Watchdog group keeps door open for endangered species petitions

Two of the five lynx dens documented this spring by CDOW are in Summit County. PHOTO BY TANYA SHENK, COLORADO DIVISION OF WILDLIFE.
Two of the five lynx dens documented this spring by CDOW are in Summit County. Photo by Tanya Shenk/Colorado Division of Wildlife.

Feds dial back proposed regs that would have made it harder to seek endangered species protection

Staff Report

Many plants and animals that are protected as endangered species in the U.S. got that status because conservation groups — representing concerned citizens — petitioned the federal government. It’s a process that’s explicitly mandated by the Endangered Species Act, but that has led to serious frustration among government biocrats and various extractive industries that specialize in exploiting public land resources.

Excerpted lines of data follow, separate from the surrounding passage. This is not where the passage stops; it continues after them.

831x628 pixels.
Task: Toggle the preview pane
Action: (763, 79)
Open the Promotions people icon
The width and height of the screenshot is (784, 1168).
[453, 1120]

In an attempt to try and cripple citizen groups, the U.S. Fish and Wildlife Service recently proposed making the petitioning process much more difficult by requiring pre-clearance from state agencies and limiting petitions to a single species. All in all, the proposal was aimed at trying to avoid giving protection to species that need it.

But this week, the federal government dialed back its proposal after conservation advocates pointed out that the regulatory change likely would have violated the the Paperwork Reduction Act , which prohibits the federal government from imposing undue paperwork burdens on individual citizens.

The letter was sent by the Center for Biological Diversity, a group that tirelessly works to uphold not just the letter, but the spirit of the Endangered Species Act.

Reacting to the latest move by the feds in the ongoing game of endangered species chess, the center’s endangered species policy director, Brett Hartl, said, “This special interest-driven proposal was designed to make it harder to get imperiled species the protections they desperately need under the Endangered Species Act. “Today’s changes reduce the damage, but this whole proposal should still be withdrawn. It purposefully places cumbersome burdens on the public to discourage their participation in protecting plants and animals.”

The 1995 Paperwork Reduction Act helps ensure that when an agency demands information from the public, it does so in the least-burdensome fashion. The law also requires that the public be given an opportunity to provide comment on any information-collection burden prior to its enactment.

But the proposed changes to the Endangered Species Act petition regulations failed to include any discussion of whether the proposal complied with the Paperwork Reduction Act — hardly an oversight, according to Hartl, who accused the USFWS of caving to special interests.

“The failure to comply with the Paperwork Reduction Act wasn’t a mistake or harmless error that can be glossed over — it was a deliberate end-run around the law,” Hartl said in a statement “It is completely implausible that the one time that the Services sought to impose an information-collection burden on the public, that it simply forgot to comply with this standard requirement. Every other regulation they have published over the past 20 years includes an evaluation and discussion of their compliance with this law.”

As it is, the listing process is already cumbersome. The filing of a petition triggers what is supposed to be a two year process, including three public comment periods, culminating in a listing or non-listing decision. But on average, the process ends up taking about 10 years. According to Hartl, more than 40 species having gone extinct while waiting for protection.